## SUPPLIED PASSAGE
····················

Half of people in the U.S. say they prefer Obamacare over replacement plans proposed by Republicans, according to a Washington Post/ABC News poll released Sunday.

The poll found 50 percent of people say they prefer Obamacare compared to 24 percent who prefer the GOP proposals introduced in Congress.

More than three-quarters of Democrats, 77 percent, said they favor the health care law championed and passed by their party in 2010 while 59 percent of Republicans support their party's current proposals. Nearly half of independents support Obamacare and 20 percent support the Republican plans.

This survey comes after Senate Majority Leader Mitch McConnell, R-Kentucky, announced Saturday that he would delay a vote this week on the revised health care bill. Sen. John McCain, R-Arizona, will be absent as he recovers from surgery to remove a blood clot above his left eye.

····················

## INFORMATION

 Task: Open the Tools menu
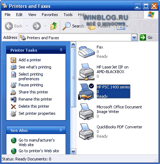pyautogui.click(x=68, y=15)
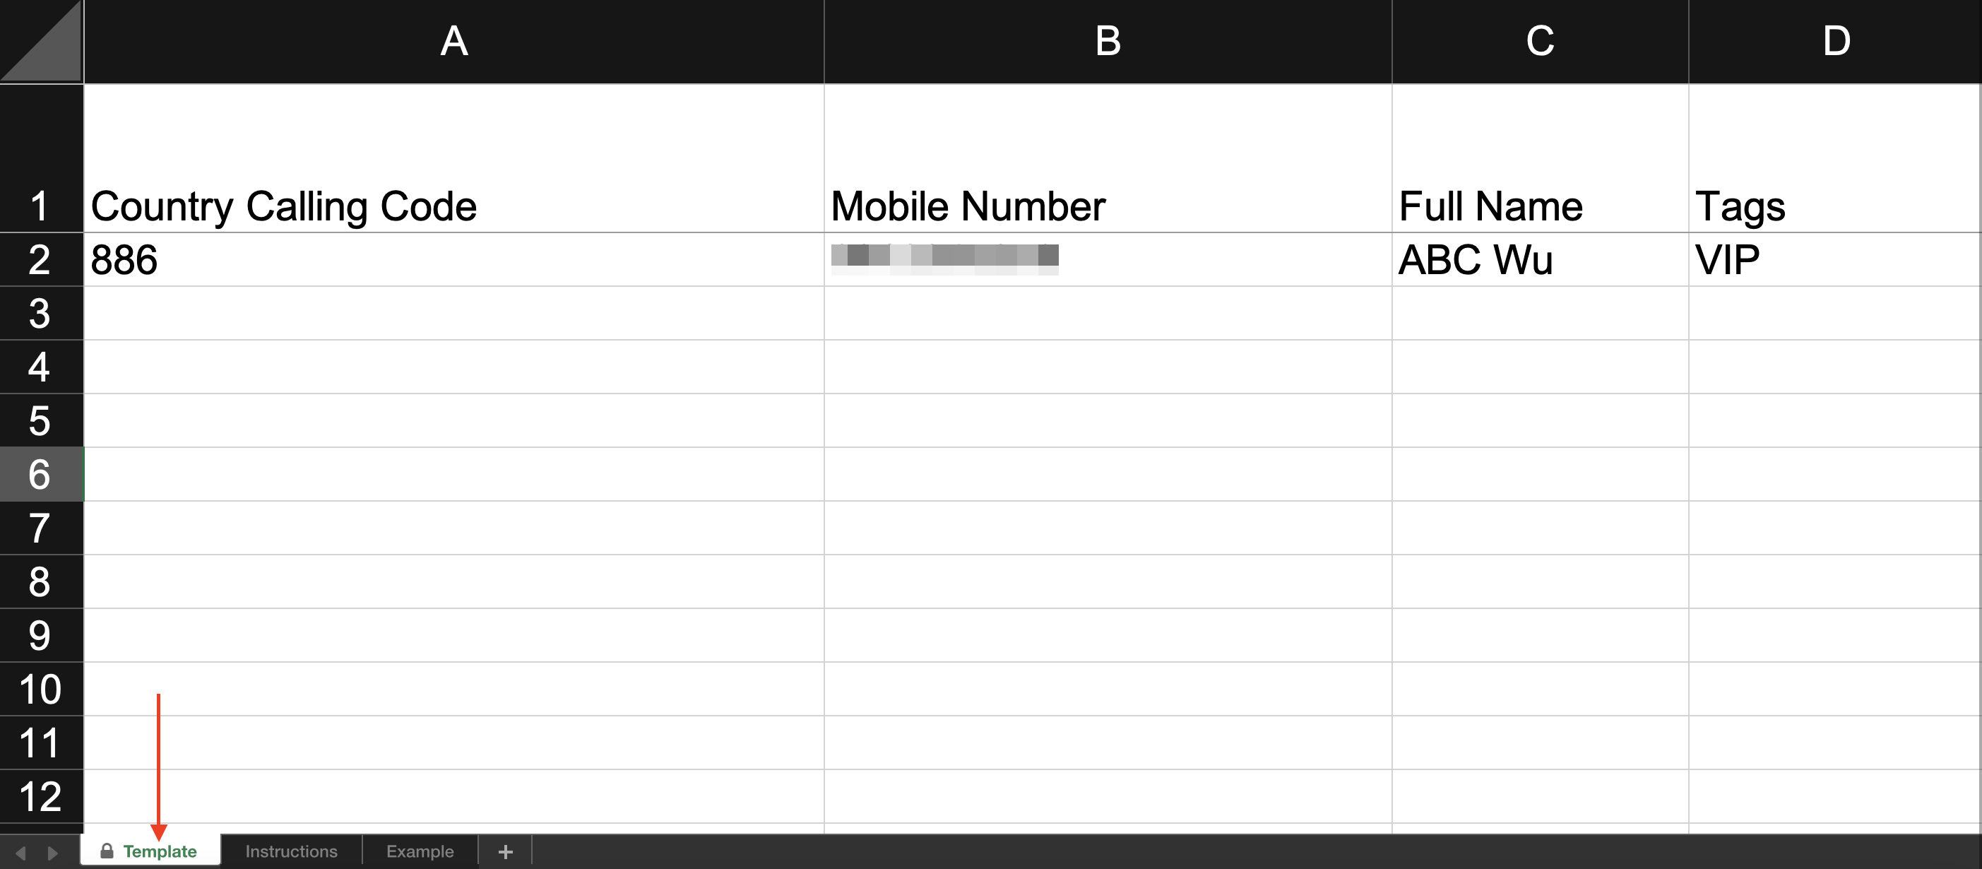Select column A header
This screenshot has width=1982, height=869.
pos(454,41)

····················

## ABOUT THIS EXERCISE
Answer from the health care poll passage:
(a) What share of people prefer the GOP proposals introduced in Congress?
(b) What percentage of Republicans support their party's current proposals?
(c) Who announced on Saturday that he would delay a vote on the revised health care bill?
The material plays no part in what comes next.

## OUTPUT
(a) 24 percent
(b) 59 percent
(c) Senate Majority Leader Mitch McConnell, R-Kentucky